Endangered sei whales are regularly using the waters of the New York Bight each spring, an exciting new study has found, carrying significant implications for the management of one of the busiest and most industrially active stretches of coastline in the United States.
Led by scientists from the Wildlife Conservation Society (WCS) and Woods Hole Oceanographic Institution (WHOI), the research used acoustic monitoring technology to track the presence and vocal behaviour of sei whales in the waters off New York and New Jersey between 2017 and 2020.
What the data revealed was not the occasional, incidental passage of a wandering individual, but a consistent, structured seasonal pattern – the hallmark of a species that knows exactly where it is going, and when.
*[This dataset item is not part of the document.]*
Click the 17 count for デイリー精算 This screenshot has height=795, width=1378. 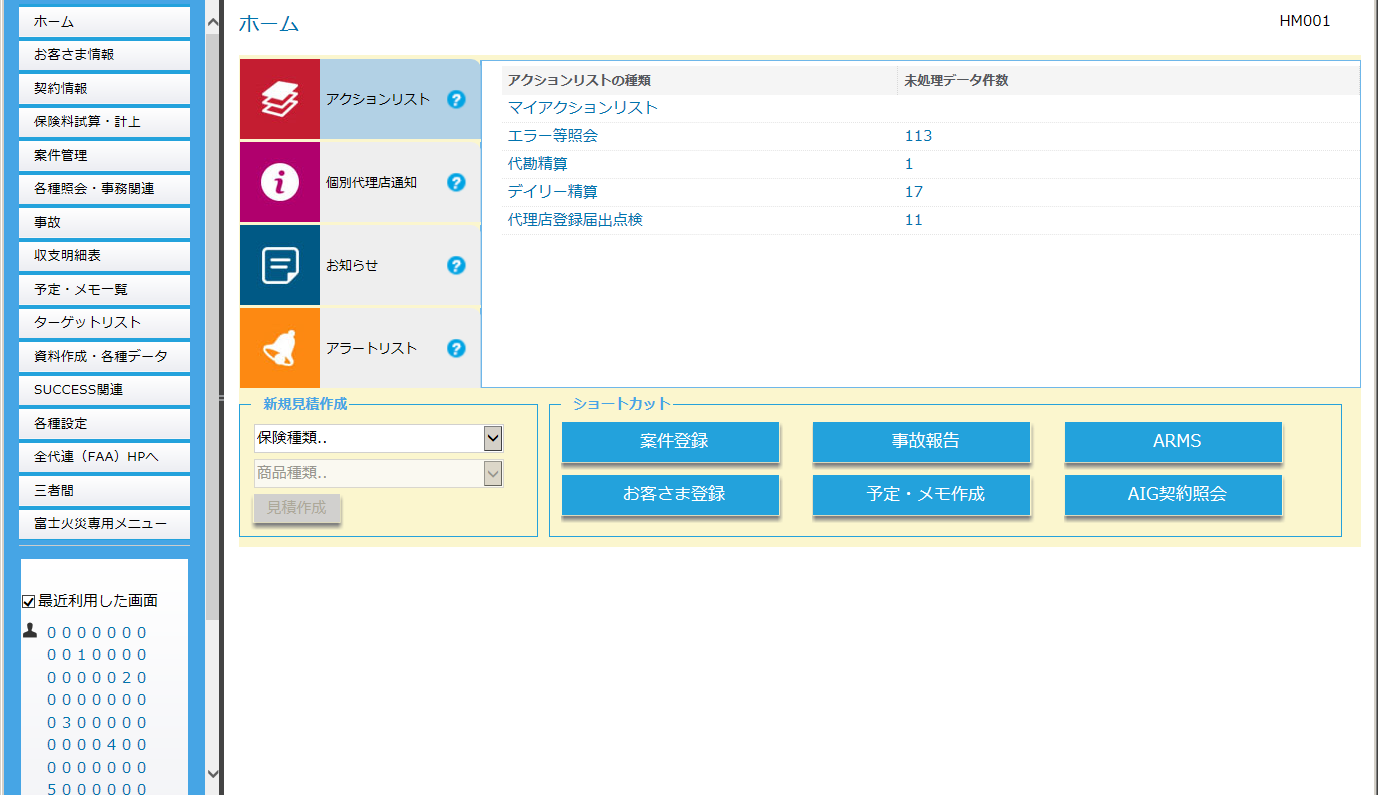point(913,192)
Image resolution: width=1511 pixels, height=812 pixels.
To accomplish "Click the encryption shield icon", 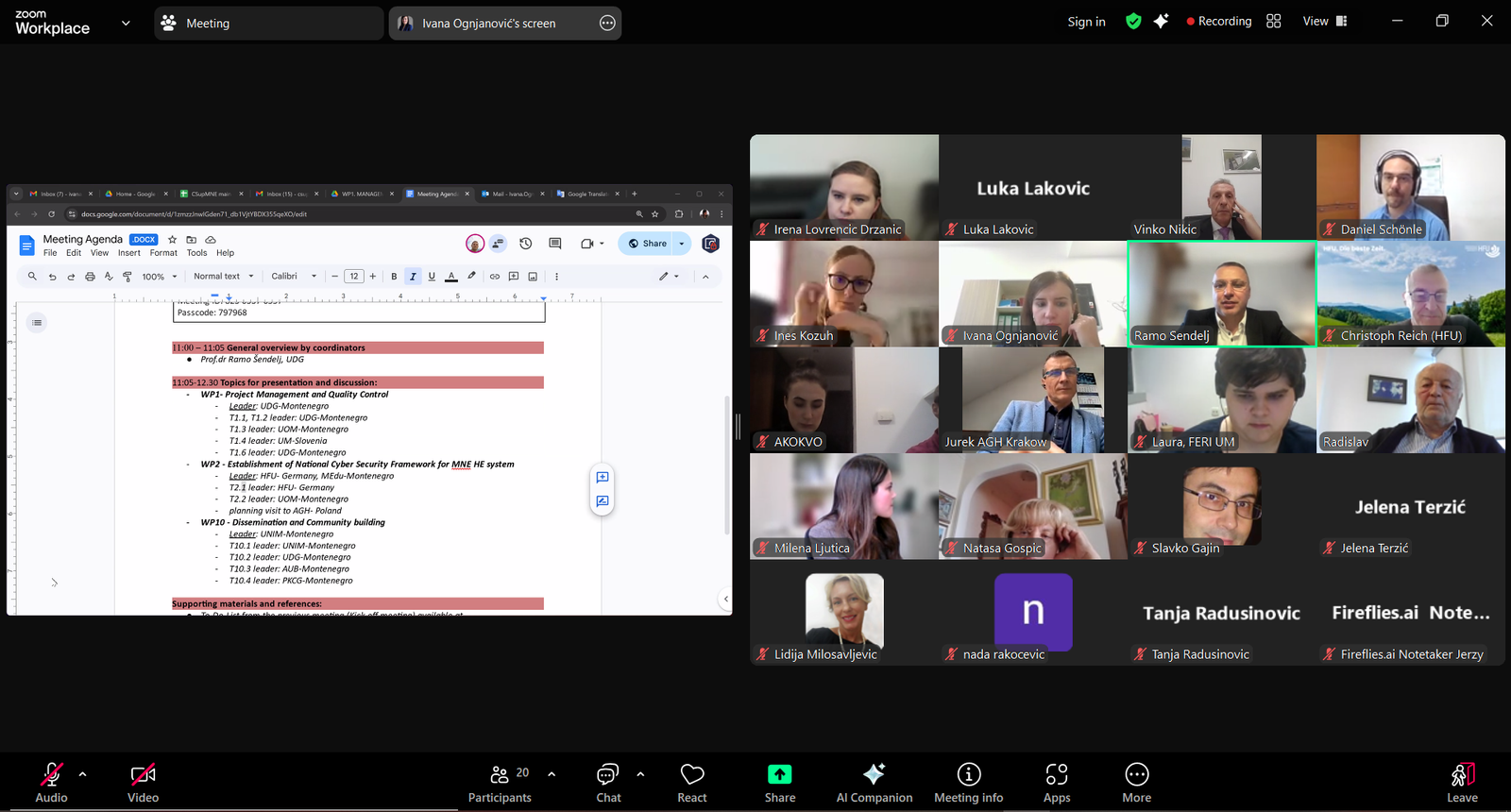I will [x=1133, y=22].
“This is the first detailed analysis of daily and seasonal acoustic patterns for sei whales in the New York Bight,” said Maria Papadopoulos, lead author of the study with WCS and graduate researcher at Columbia University. “We found that 95% of sei whale vocalisations were detected between March and May, with activity peaking in the late spring, when temperatures are between 41° and 48° Fahrenheit. This highlights a narrow environmental window when the whales are most likely to be present, potentially linked to prey availability.”
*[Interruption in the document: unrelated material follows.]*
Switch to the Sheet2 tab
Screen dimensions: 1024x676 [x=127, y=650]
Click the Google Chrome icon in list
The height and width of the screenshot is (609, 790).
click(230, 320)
The findings are published under the title Seasonal and Diel Acoustic Activity of Sei Whales (Balaenoptera borealis) in the New York Bight.
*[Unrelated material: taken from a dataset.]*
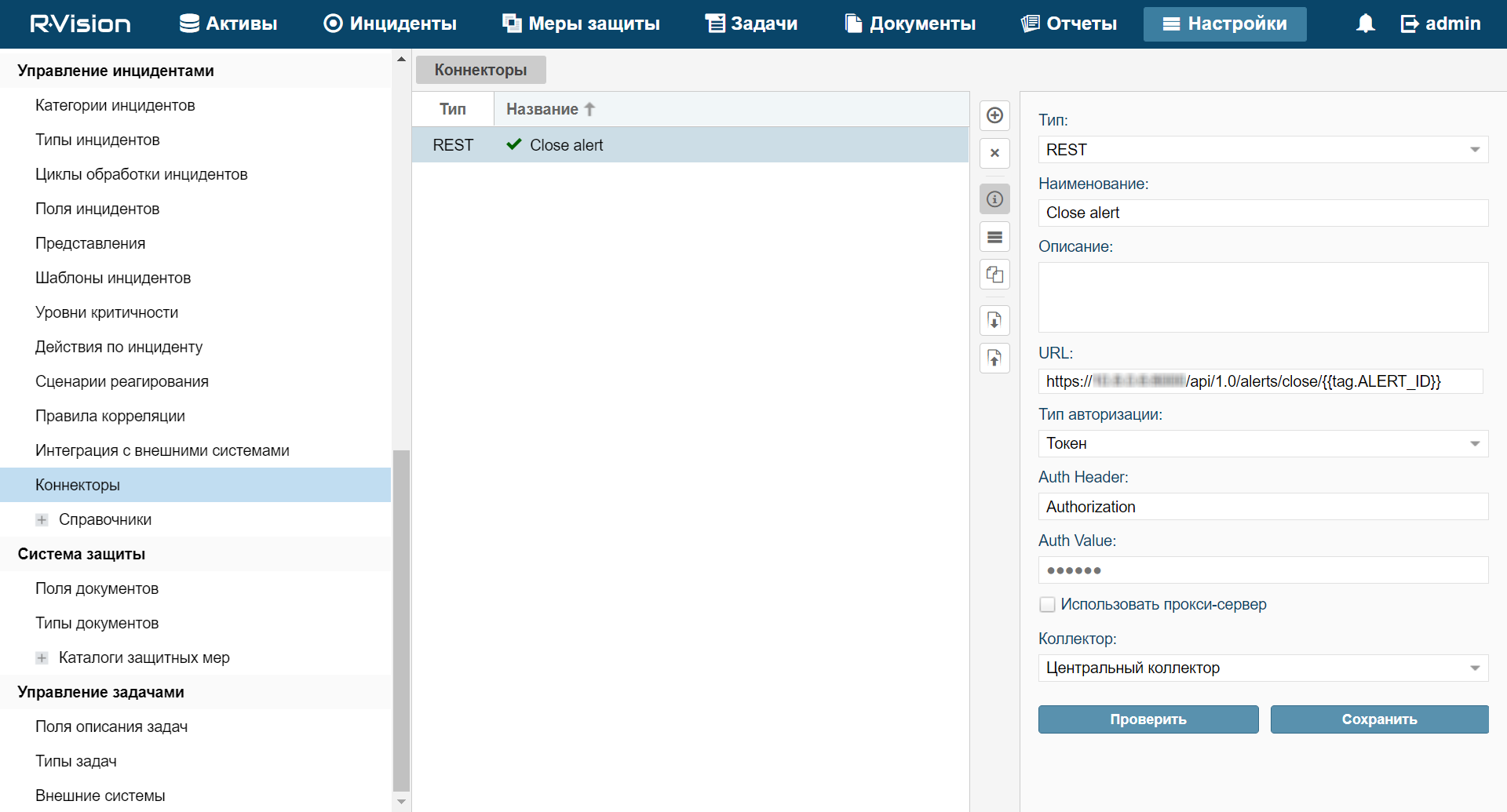
Task: Click the add connector plus icon
Action: click(994, 115)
The third largest whale species on the planet after blue and fin whales, adult sei whales average 47 feet in length and weigh around 44,000 pounds – roughly the equivalent of four African elephants. They produce loud, low-frequency calls that drop in pitch, typically arriving in pairs or triplets. Yet despite their size and their voices, they remain one of the least-studied large whales in the North Atlantic, listed as Endangered under both U.S. and international law, and rarely encountered at sea.
That elusiveness is what makes the acoustic record so valuable. Rather than waiting for a sei whale to surface within sight of a research vessel, the WHOI-developed monitoring systems listen continuously – and, as it turns out, there is a great deal to hear.
The study also identified a clear daily pattern in sei whale calling behaviour, with vocalisations occurring significantly more often during daylight hours. Researchers believe this reflects reduced calling at night, when the whales are thought to be feeding.
It is a finding with direct conservation relevance: the hours when sei whales are most vocal are also the hours when vessel traffic in the New York Bight is at its most intense – and when underwater noise is most likely to disrupt communication between animals.